Noi, a volte, pensiamo che essere cristiani sia non fare del male. E non fare del male è buono. Ma non fare del bene, non è buono. Noi dobbiamo fare del bene, uscire da noi stessi e guardare, guardare coloro che hanno più bisogno. C’è tanta fame, anche nel cuore delle nostre città, e tante volte noi entriamo in quella logica dell’indifferenza: il povero è lì, e guardiamo da un’altra parte. Tendi la tua mano al povero: è Cristo. Alcuni dicono: “Ma questi preti, questi vescovi che parlano dei poveri, dei poveri… Noi vogliamo che ci parlino della vita eterna!”. Guarda, fratello e sorella, i poveri sono al centro del Vangelo; è Gesù che ci ha insegnato a parlare ai poveri, è Gesù che è venuto per i poveri. Tendi la tua mano al povero. Hai ricevuto tante cose, e tu lasci che tuo fratello, tua sorella muoia di fame?

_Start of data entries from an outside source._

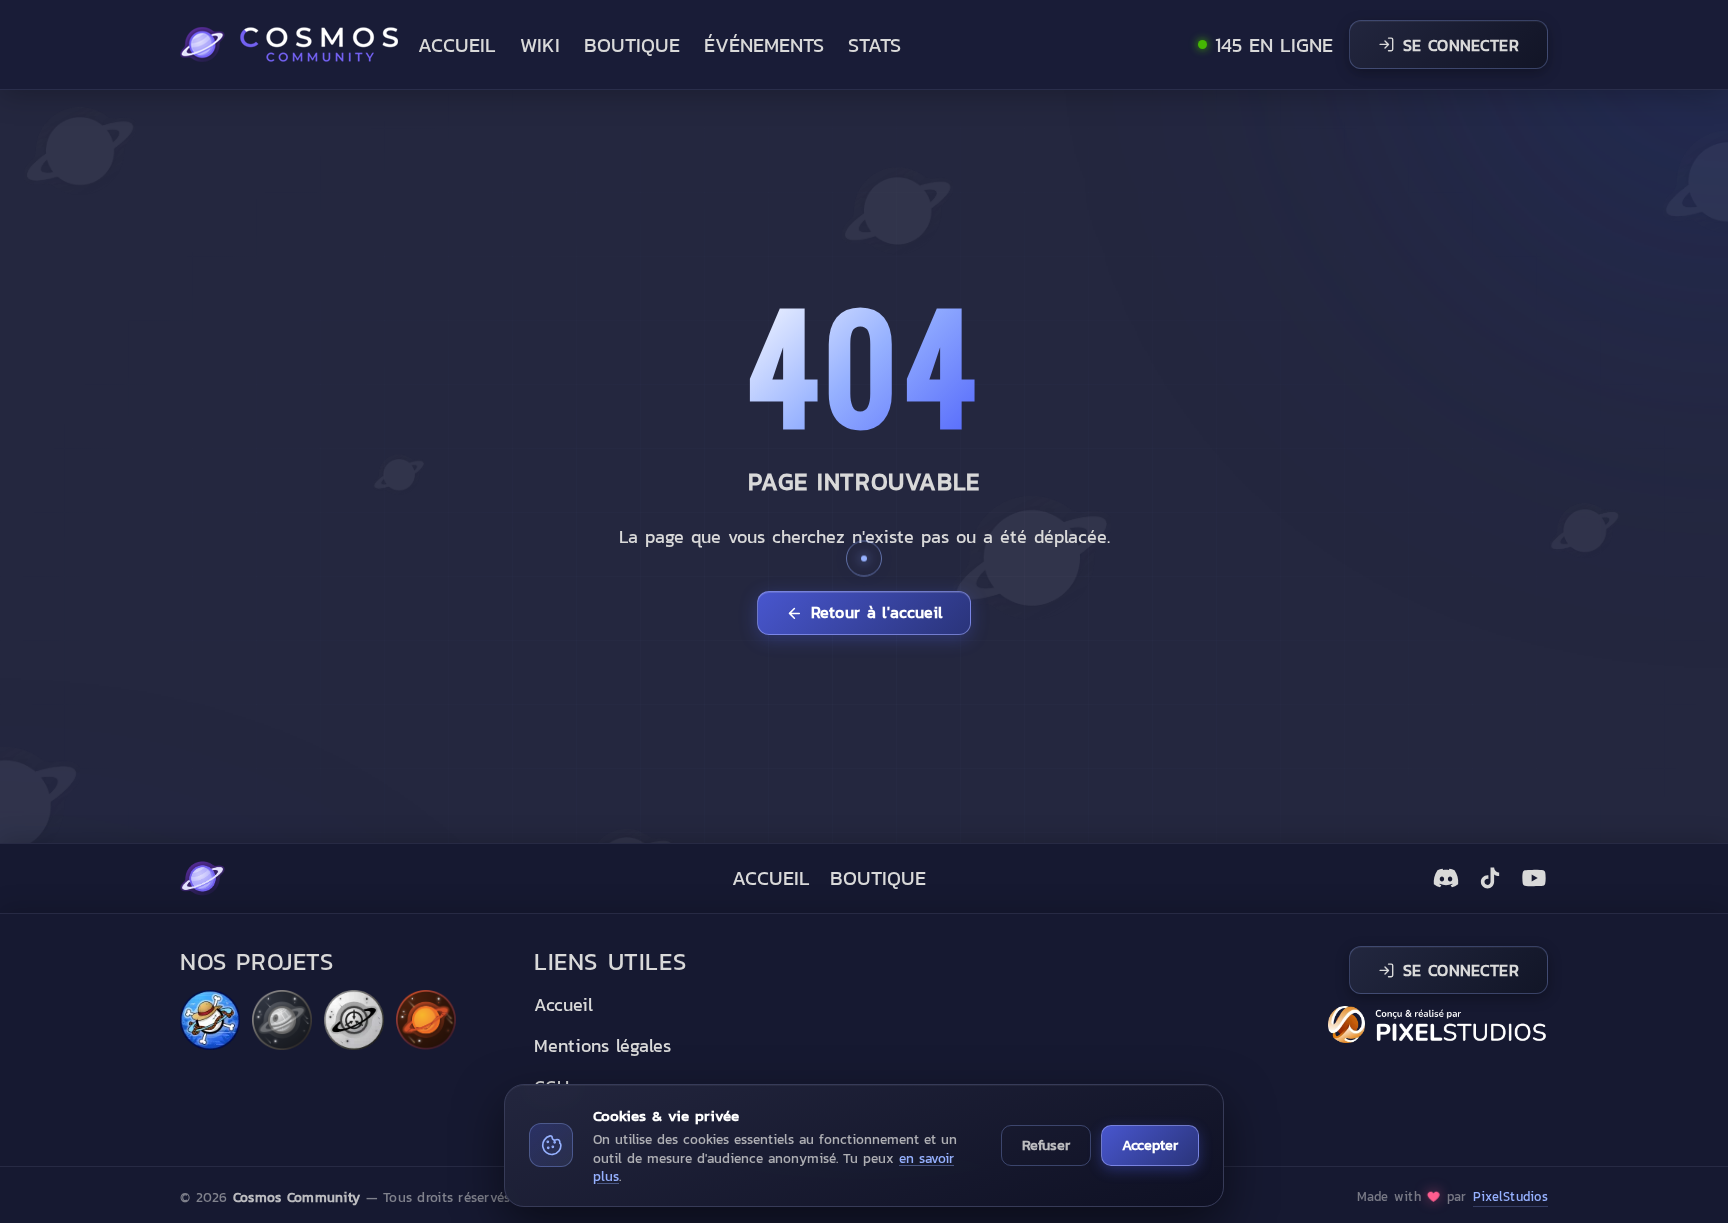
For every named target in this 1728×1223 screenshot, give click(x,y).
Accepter (1150, 1145)
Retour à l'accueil (877, 612)
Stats (874, 45)
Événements (764, 45)
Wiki (540, 45)
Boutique (632, 45)
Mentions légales (602, 1045)
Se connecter (1461, 45)
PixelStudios (1510, 1196)
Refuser (1046, 1145)
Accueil (457, 45)
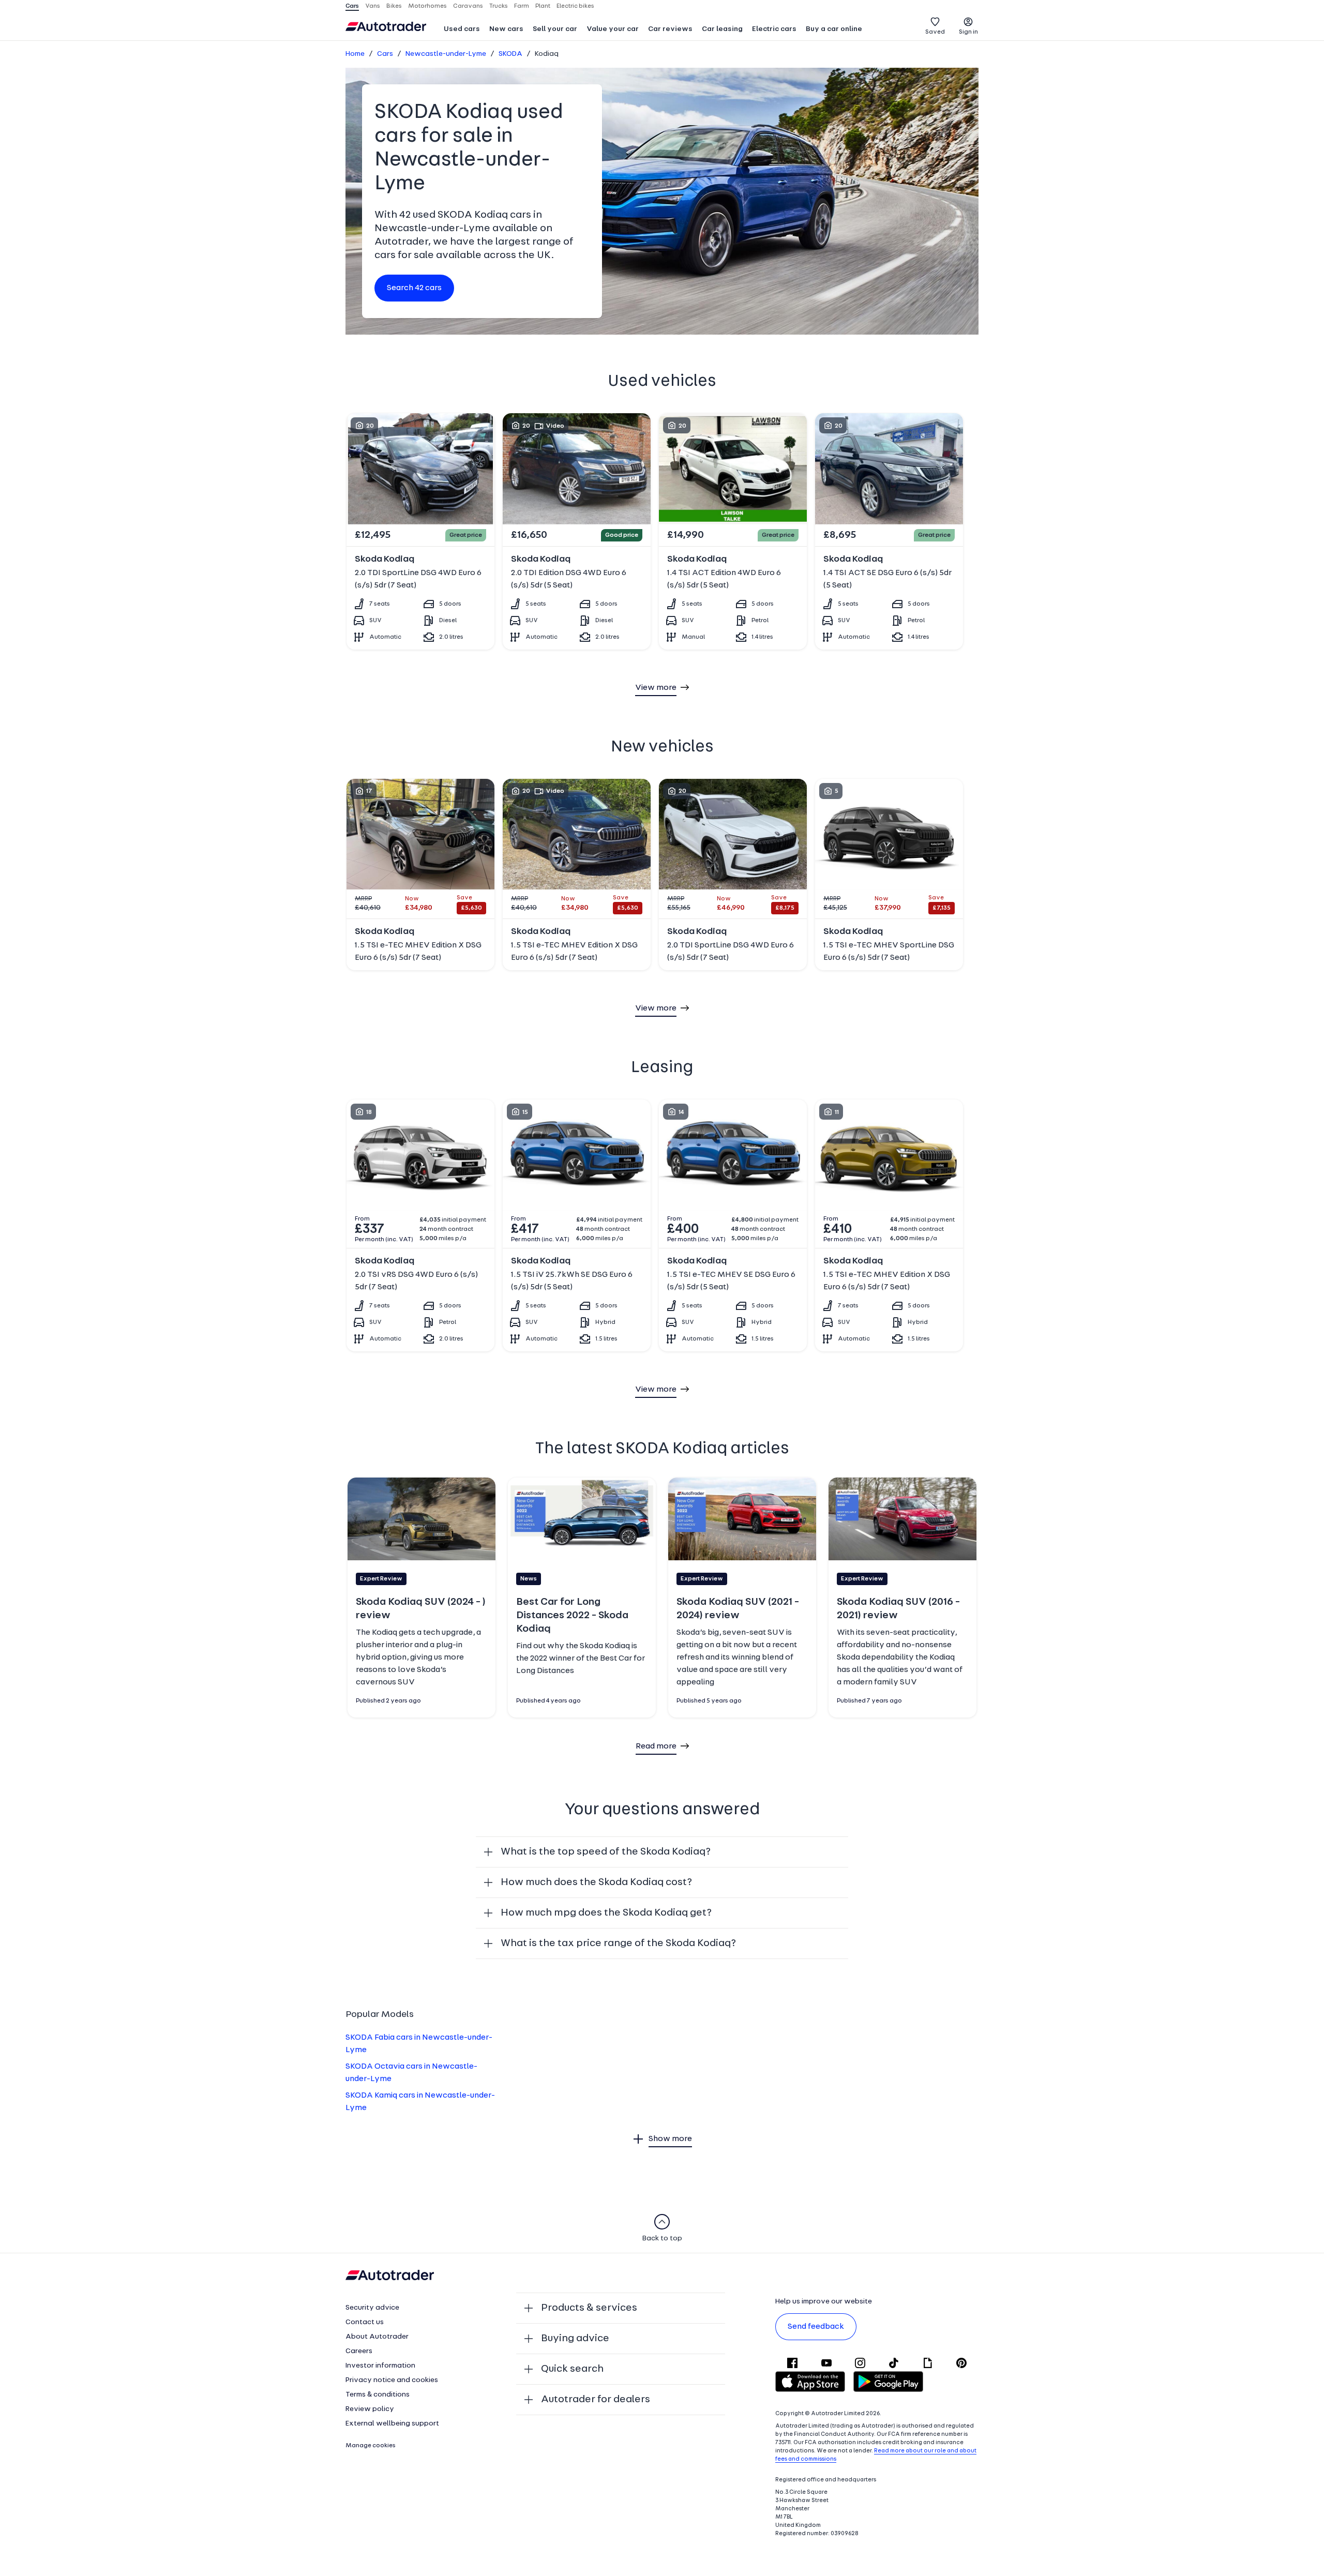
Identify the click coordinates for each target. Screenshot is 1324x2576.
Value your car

Cari fratelli e sorelle, ognuno dica nel suo cuore questo che Gesù ci dice oggi, ripeta nel suo cuore: “Tendi la tua mano al povero”. E ci dice un’altra cosa, Gesù: “Sai, il povero sono io”. Gesù ci dice questo: “Il povero sono io”.

La Vergine Maria ha ricevuto un grande dono: Gesù stesso, ma non l’ha tenuto per sé, lo ha dato al mondo, al suo popolo. Impariamo da lei a tendere la mano ai poveri.


Dopo l’Angelus

Cari fratelli e sorelle!

Sono vicino con la preghiera alle popolazioni delle Filippine, che soffrono a causa delle distruzioni e soprattutto delle inondazioni provocate da un forte tifone. Esprimo la mia solidarietà alle famiglie più povere ed esposte a queste calamità, e il mio sostegno a quanti si prodigano per soccorrerle.

Il mio pensiero va poi alla Costa d’Avorio, che celebra oggi la Giornata nazionale della pace, in un contesto di tensioni sociali e politiche che, purtroppo, hanno provocato numerose vittime. Mi unisco alla preghiera per ottenere dal Signore il dono della concordia nazionale, ed esorto tutti i figli e le figlie di quel caro Paese a collaborare responsabilmente per la riconciliazione e una convivenza serena. Incoraggio, in particolare, i diversi attori politici a ristabilire un clima di fiducia reciproca e di dialogo, nella ricerca di soluzioni giuste che tutelino e promuovano il bene comune.

Ieri, in una struttura ospedaliera in Romania, dove erano ricoverati vari pazienti colpiti dal coronavirus, è scoppiato un incendio che ha provocato alcune vittime. Esprimo la mia vicinanza e prego per loro. Preghiamo per loro.

Saluto tutti voi, fedeli di Roma e pellegrini provenienti da vari Paesi. Non dimenticatevi, oggi, che suoni nel nostro cuore quella voce della Chiesa: “Tendi la tua mano al povero. Perché, sai, il povero è Cristo”. Mi rallegro, in particolare, per la presenza del Coro di voci bianche di Hösel (Germania). Grazie per i vostri canti!

A tutti auguro una buona domenica e, per favore, non dimenticatevi di pregare per me.